Instructor: Anthony M. Hill
Anthony Hill is a Distinguished Member of Technical Staff for Texas Instruments, Dallas, TX. He leads the
technology, physical implementation, and signoff team for TI’s Multi-Core Systems Business Unit. He has been
involved in the execution of 6 generations of complex SOCs and cores from 180nm to 28nm focused on
communications infrastructure and high-performance embedded computing centered around TI’s C6X DSP
family. He joined TI in 1996 after taking his BSEE from Oklahoma State University in 1992, and MSEE and PhD
from the University of Illinois Urbana-Champaign in 1993 and 1996. He is currently serving on the ISSCC
High-Performance Digital subcommittee.
A holistic approach to power and performance attainment for semi-custom SoC designs is required to properly optimize future generation devices.

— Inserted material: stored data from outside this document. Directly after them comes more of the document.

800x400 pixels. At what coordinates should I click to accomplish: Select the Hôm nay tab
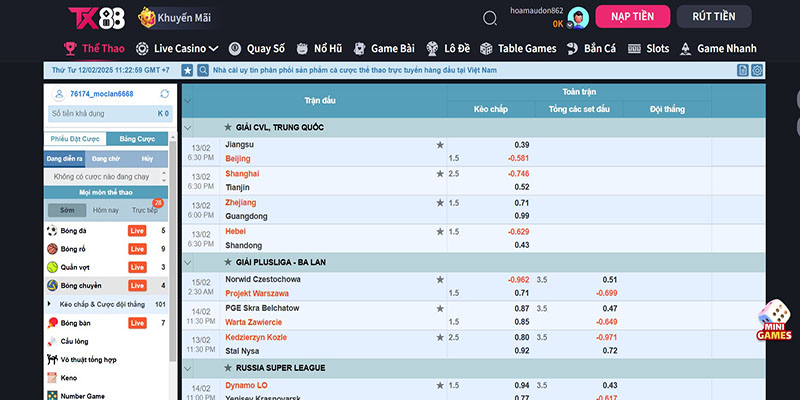[x=105, y=210]
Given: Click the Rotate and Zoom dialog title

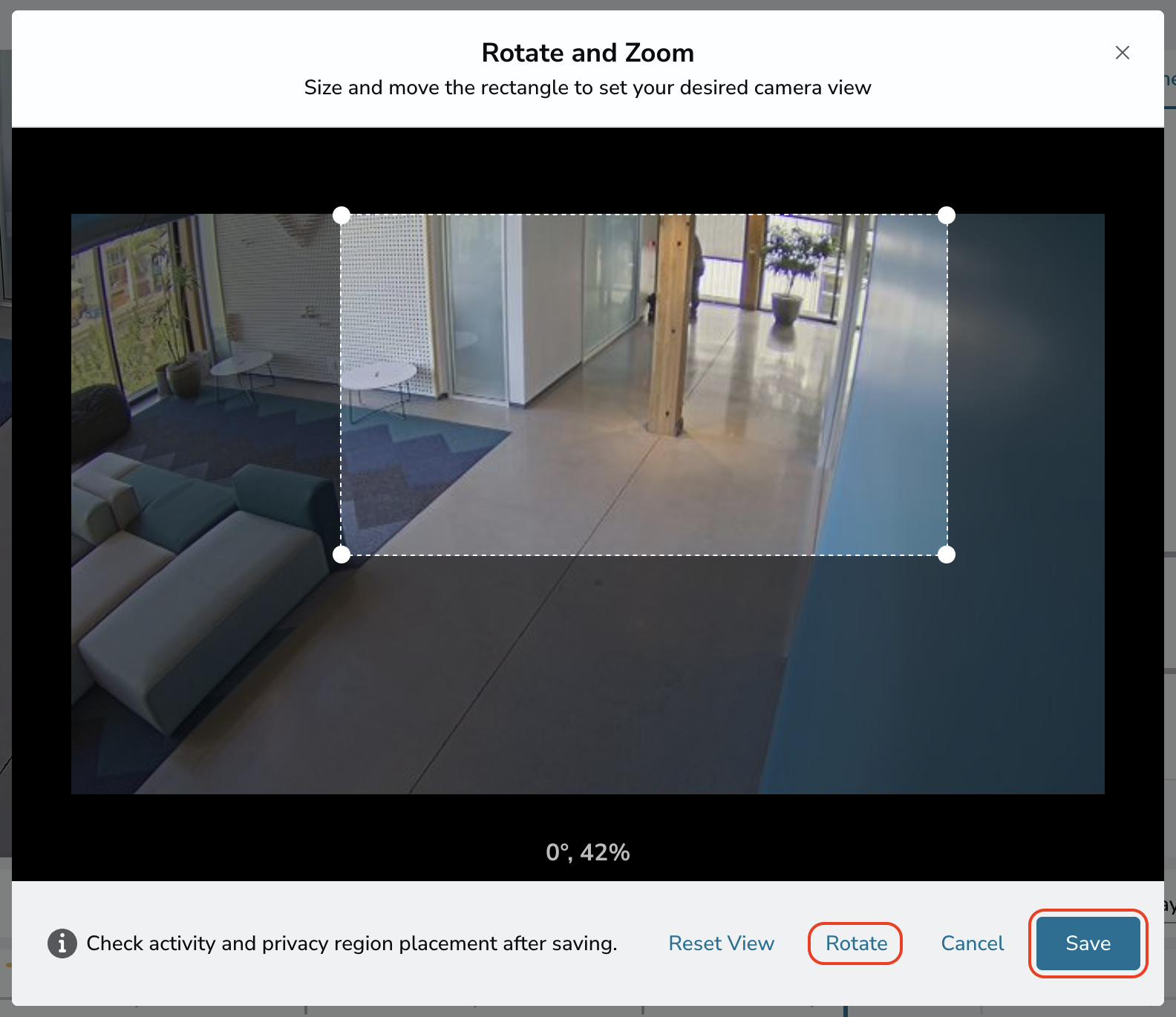Looking at the screenshot, I should point(588,53).

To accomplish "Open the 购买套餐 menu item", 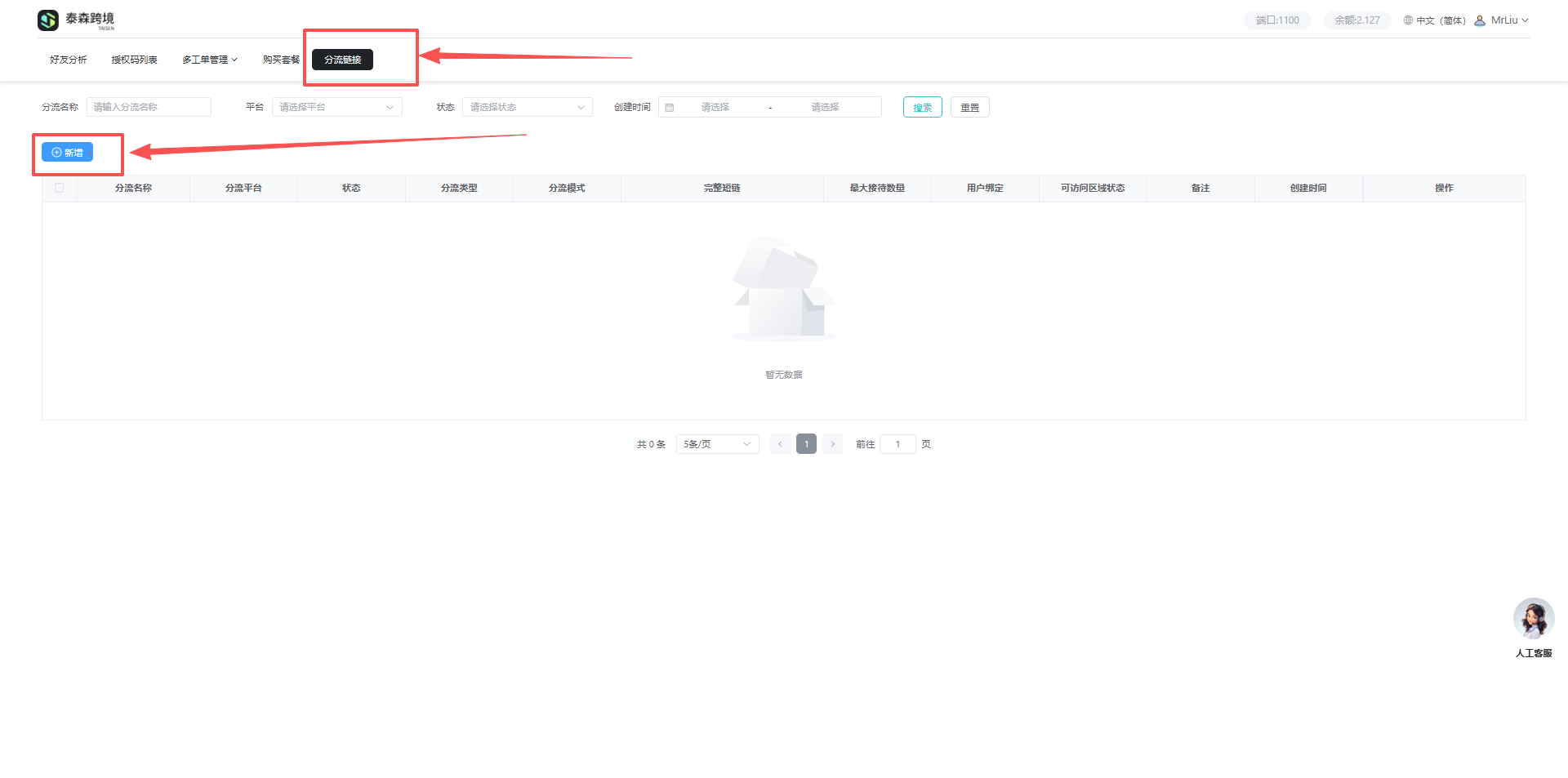I will pos(281,60).
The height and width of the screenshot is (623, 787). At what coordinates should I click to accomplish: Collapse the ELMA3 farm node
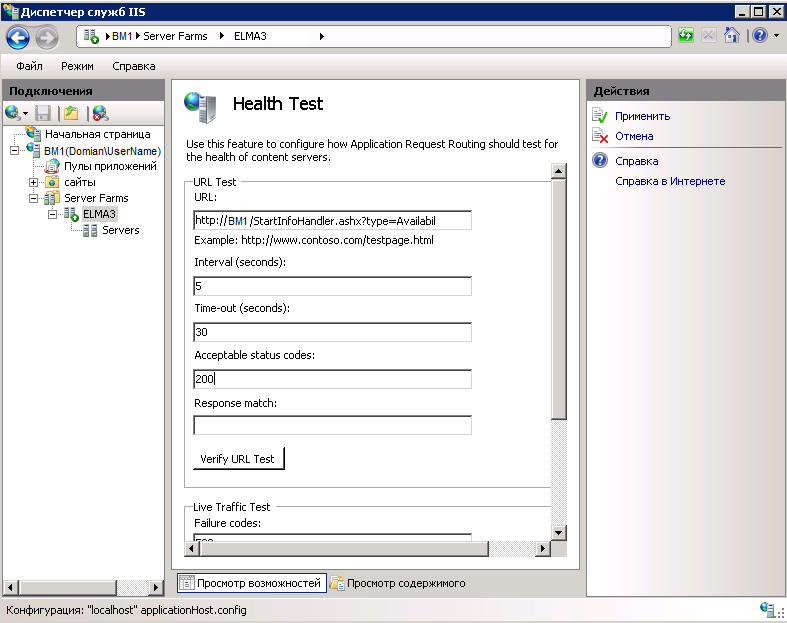coord(53,214)
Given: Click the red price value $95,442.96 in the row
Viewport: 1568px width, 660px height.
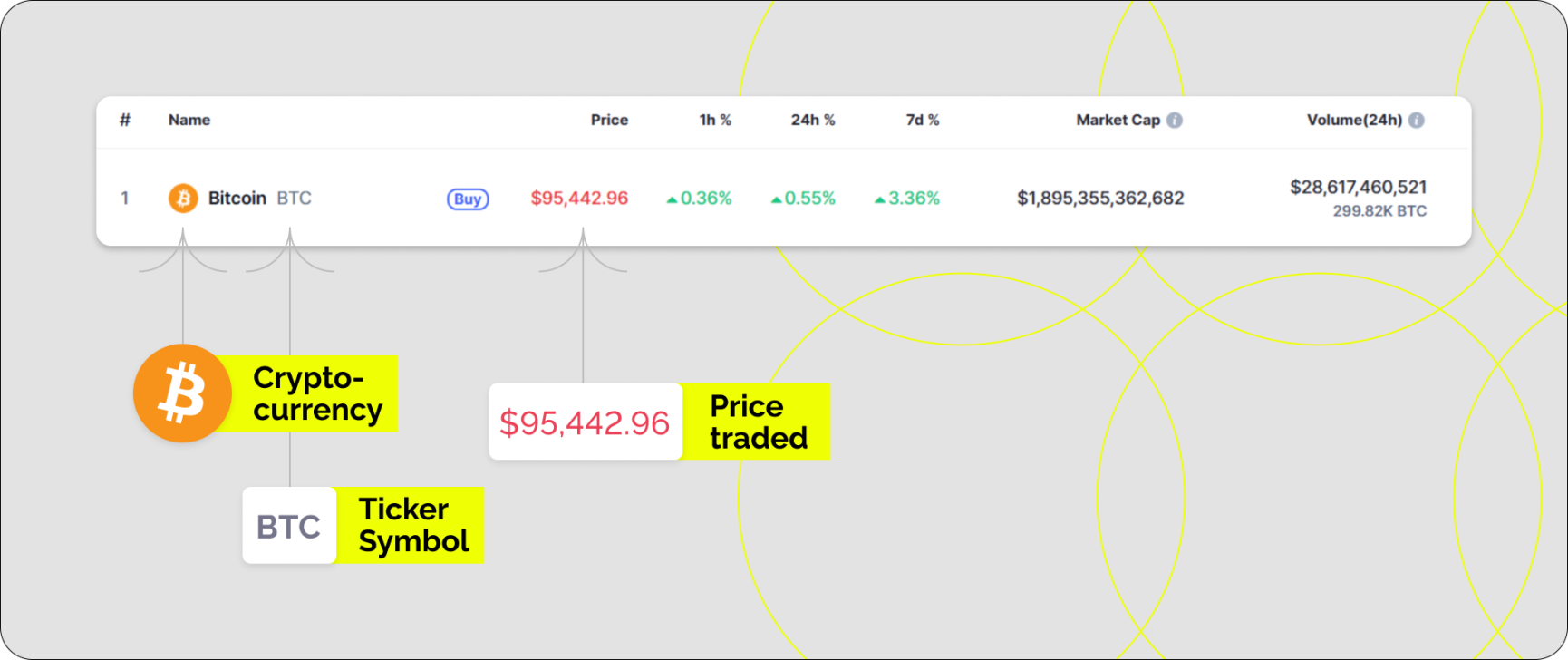Looking at the screenshot, I should coord(578,198).
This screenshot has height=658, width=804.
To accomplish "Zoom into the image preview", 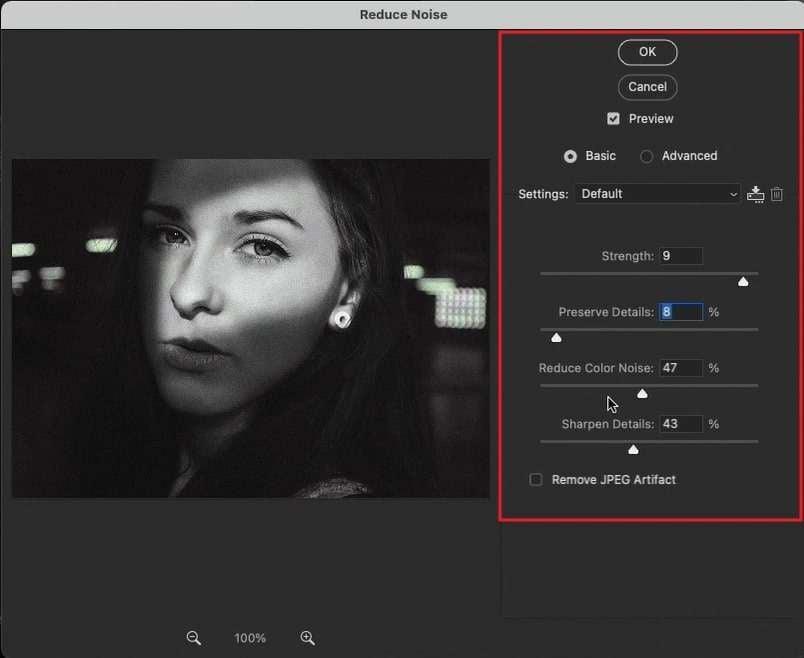I will pyautogui.click(x=308, y=637).
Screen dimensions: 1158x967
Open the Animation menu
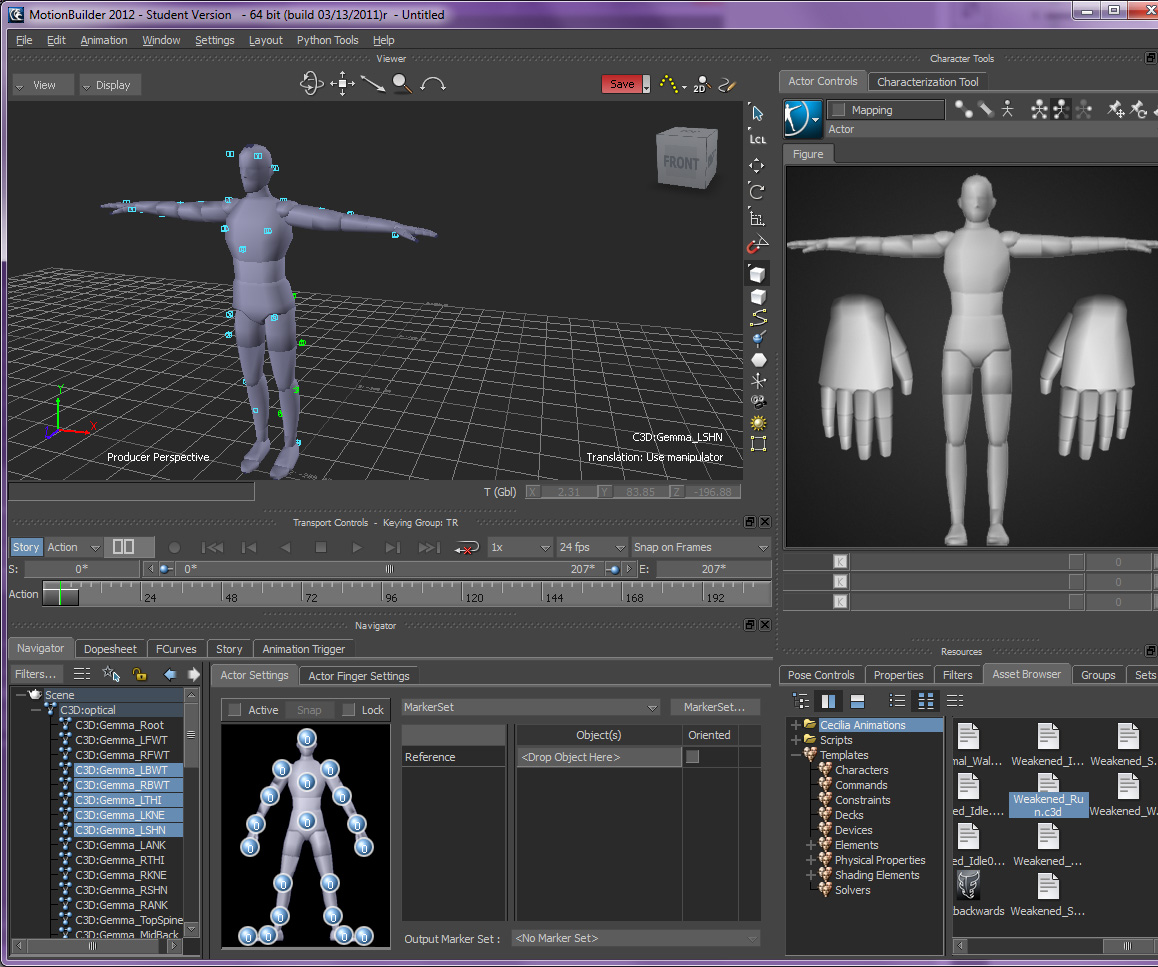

We will cover novel techniques which tie SoC development together from micro-architecture to design signoff using examples from production SoCs. We discuss SoC clocking structures, local vs. distributed dividers, real-world implementation of clock-gating and data-driven clock power reduction. This is tied to design signoff, specifically, margin and signoff corner requirements including use of statistical STA. We will discuss how to select process corners and the type of outlier circuits which must be comprehended. Other novel areas of SoC optimization are considered including repeater insertion and repeater circuits for low power, auto-extraction and use of regularity in place and route, and SRAM power optimization.